Ex-4-Stroker attacked by Husky 125 !!!!

the Eel

Subscriber
Joined
Sep 23, 2000
Messages
1,747
Likes
0
#1
I just got the little Husky WR 125 a few weeks ago and I'm just now starting to get the hang of it - or at least I think I am. I'm coming off an XR 250R and I thought I'd share my observations. Hopefully the knowledgeable folks can give me some pointers ...

TURNING - I can finally turn at speed ! It seems to involve weighting the outside peg and leaning forward and in - the back wheel slides around and the darn thing actually turns !! It's so different from my old XR. I think I was trying to ride it like the XR and I just could not turn. The 2-stroke seems to be turn by working those pegs ...

WHOOPS - after fiddling around for several weekends with the suspension I have a setting that's fairly comfortable. Seems the wwhoops are a lot easier if I concentrate on keeping the front end up ... leaning back a bit ... pulling back on the bars and gassing on the whoop faces. Before I was going in flat and got spit off a few times. :(

UPHILLS - this is still tough if there's a short run up - I massacre the clutch and get up, but there is definitely room for improvement. Also, the thing started to overheat today on a long, rocky, switchbacked uphill. That's the first time I've ever experienced that ... the XR never boiled over.

Any tips on how to keep it from overheating ? Uphill technique ? Whoops ? Anything else ?
 
Joined
Apr 11, 2001
Messages
1,298
Likes
1
#2
I don't have any experience on a 125, but have recently (2 yrs) turned to a smoker from a mid-sized stroker. It's easy to get lazy on a 4-strk, as they pull well from lower RPMs (out of the hole), however, they do not seem to have as much zap to recover/get out of the chug mode. there are exceptions, but I'm talking small strokers here.

Corners: On an engine that small, momentum is everything. Like your XR, speed/RPM can be lost rather quickly, but to get it back takes a little longer than other, larger bikes, so carry your momentum wherever/whenever possible if not @ all times; speed can easily be scrubbed, but not recovered, so seep it singing, and try to stay off of the brakes & float over obstacles (sand, rocks, etc.).

Look for the smoothest, largest arcs thru corners as the alternative "cut & thrust" method produces slower lap times - it's best to leave that style to those w/more grunt/power-type motors, tho I suppose it can be achieved on a 125 w/practice.

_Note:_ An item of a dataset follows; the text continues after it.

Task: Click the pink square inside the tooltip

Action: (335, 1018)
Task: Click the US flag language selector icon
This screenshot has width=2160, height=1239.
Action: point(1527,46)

Whoop-de-doos: Again, speed is the key; the faster you go, the less gravity can carry you down deeper into the troughs. Some better riders can skim the tops or double them, others like me can only try to put the front time on or over the top (I think they call it wheelie-ing the whoops); that way you can maintain straightness & speed as the rear end takes most of the hit, freeing up the front to lead.

To do this (I think) I time throttle wacking; cluching it like others do makes me no better @ this obstacle, but do try it both ways (certainly throttle, then some clutch slipping) to find whcih works best for you.

Uphills: same as corners. Certainly with the goal of being in the meat of the power (high RPM on a 125). Slip the cluch to stay there & try to postpone a downshift as each lower gear produces less momentum (speed).

Overheating? Mine doesn't as it has meatier power & consequntly works less. I'd recommend a water "wetter" as they are more efficient @ carry-ing thermal energy, so they say. Something like Moose Juice or equivalent?
 
Joined
May 9, 2000
Messages
706
Likes
0
#3
How do you know it's overheating? Is it boiling over? Make sure you're jetting isn't too lean so it doesn't run hotter than normal and make sure your coolant level is full. And the reason the XR never boiled over is because it's air cooled.:silly:
 

the Eel

Subscriber
Joined
Sep 23, 2000
Messages
1,747
Likes
0
#4
It was boiling over - I could hear it boiling and it was spewing just a bit. With the XR I meant overheating - it never overheated. I was running the Husky a bit lean and as I suspected that might contribute I at least richened up with the airscrew - it was all I could think of doing at the time, other than letting it sit for awhile.